Due to this constant movement, they can be a little bit stressful for other tank members, and we all know that stress is never good for a fish! Stress can cause many complications to a fish's health and wellbeing, which is why adding hiding spaces in your aquarium before introducing these algae eaters is the best thing to do.

On occasion, the Siamese algae eater can become aggressive and territorial towards their own. This is why it is recommended to keep 5 or more in a group, replicating their normal situation in the wild and it doesn't allow a single algae eater to claim a specific area of the tank as their own.

Diet and Tank Setup

Feeding your fish the correct food in order to maintain health and happiness is certainly the hobbyist's responsibility. Siamese algae eaters are usually much less picky about their food than most, and they are also omnivores.

Feeding and Diet

Siamese algae eaters will thrive within an environment that closely resembles that of their natural habitat. They love all types of tropical algae, which is great as they will more than likely grow inside your freshwater aquarium at one point or another.

Other than Algae, it is recommended that these fish are fed a balanced diet consisting of fish food containing protein and also natural plant-based foods. Commercial and live foods are always accepted, and it is important not to overfeed or underfeed your algae eaters.

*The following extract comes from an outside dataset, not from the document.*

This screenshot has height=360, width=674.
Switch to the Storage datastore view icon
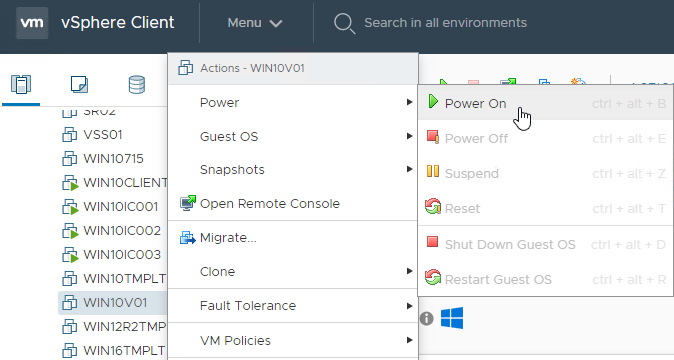[x=137, y=84]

Overfeeding your fish tank will only lead to problems in water quality, which in return creates a breeding ground for many fish diseases, and underfeeding your fish will lead to a malnourished and unhealthy fish tank.

Tank Size And Water Conditions

With these freshwater algae eaters, you will need a tank that is 30 Gallons (136 liters) or more. This allows them to be active and explore, whilst being provided with a plethora of brilliant hiding spots.

Siamese algae eater

The water pH level needs to be anywhere between 6.5 to 7.0, replicating their natural water conditions in the wild. Their natural habitat is freshwater streams, rivers, and water-build-ups with a low current. You will need to keep the water temperature between 75 - 79°F (23 - 26°C) for the best results.

Tank Mates

Siamese algae eaters play very nicely with other species. They are bottom-dwellers though, meaning that they can sometimes become a little territorial of their algae-ridden areas. However, even living with other bottom-dwellers is usually OK and they will keep themselves to themselves.

You should certainly avoid territorial fish such as cichlids and red-tailed sharks to be Siamese algae eater tank mates, perhaps the only exception to the rule is Angelfish. Here are some recommendations:

  • Guppies
  • Tetras
  • Danios
  • Barbs


Siamese algae eaters are truly unique and make for an excellent new addition to almost any freshwater aquarium fish tank. You also don't need to spend every day looking after them, they are fairly hardy and do not require much extra attention. If you provide them with a suitable home in a friendly community, they will become valuable tank cleaners.

Alternatively, if you do have an algae issue in your tank but you own a saltwater tank, there are many different saltwater algae eaters that you can buy that will also do a fantastic job.